### Quoted passage
• • • • •

Lol's eyes sparkle as he recalls reffing a charity match between York City's "giant killers of the 1954-55 season and a team of professional wrestlers including TV Jackie Pallo and the great Masambula. Mid-way through the second half, Masambula picked me up like a rugby ball, ran the length of the field and scored a try with me under York's goalposts.

"The crowd were stitches!"

Lol says he will keep reffing until he hasn't got enough puff to blow the whistle.

He recalls running one York district league match about ten years ago when he was 63-ish.

"One of the players said 'My dad told me you were an old b***er when you reffed his games 15 years ago!'"

But today's players have the utmost respect for Lol, his trusty whistle and his ever-present Polos. Keep on running, Lol.

- A PROMOTIONAL ploy designed to lure customers into a York shop has been condemned as "disgusting and offensive" by one passer-by.

But the owners of Blue Moon Trading, in Goodramgate, who hit the headlines after their saucy garden gnomes caused a storm of protest, say the 'offending' poster is an innocent plug for Indonesian digeridoos.

The couple have posted a sign in the window of their shop which reads: "Want a nice blowjob? Original teak digeridoos £24.95."

One woman passer-by who spotted the sign thought it was the height of bad taste.

• • • • •

### Provided data
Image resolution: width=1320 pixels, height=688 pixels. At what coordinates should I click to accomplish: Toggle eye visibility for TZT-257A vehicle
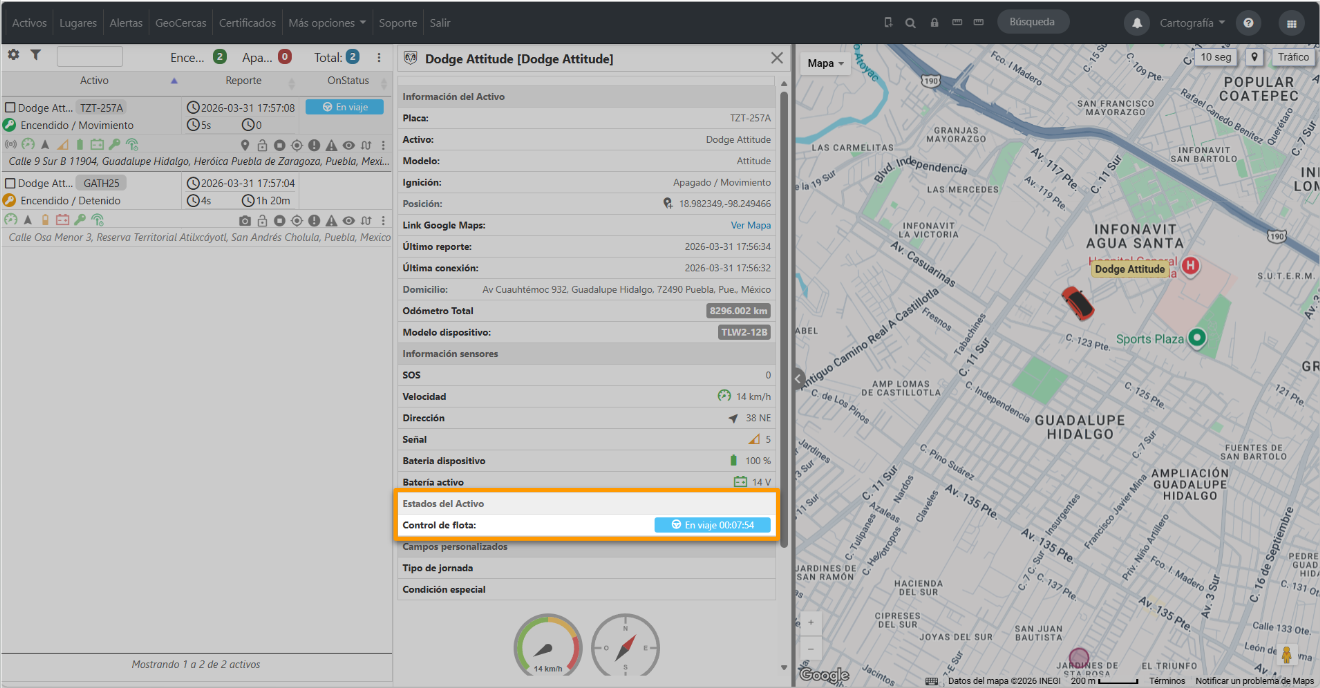pyautogui.click(x=349, y=145)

• • • • •

### Exercise set
1) Answer these from the column:
(a) Which wrestler picked Lol up and scored a try with him?
(b) On what street is Blue Moon Trading?
(c) What price does the sign give for the teak digeridoos?
2) According to the column, how do the owners of Blue Moon Trading defend the sign in their window?
3) From the column, print the text between "The couple have" and "of bad taste.", inclusive.
None of the lines are needed here.

### Results in order
1)
(a) Masambula
(b) Goodramgate
(c) £24.95

2) The owners say the poster is an innocent plug for Indonesian digeridoos. The sign advertises original teak digeridoos for £24.95.

3)
The couple have posted a sign in the window of their shop which reads: "Want a nice blowjob? Original teak digeridoos £24.95."

One woman passer-by who spotted the sign thought it was the height of bad taste.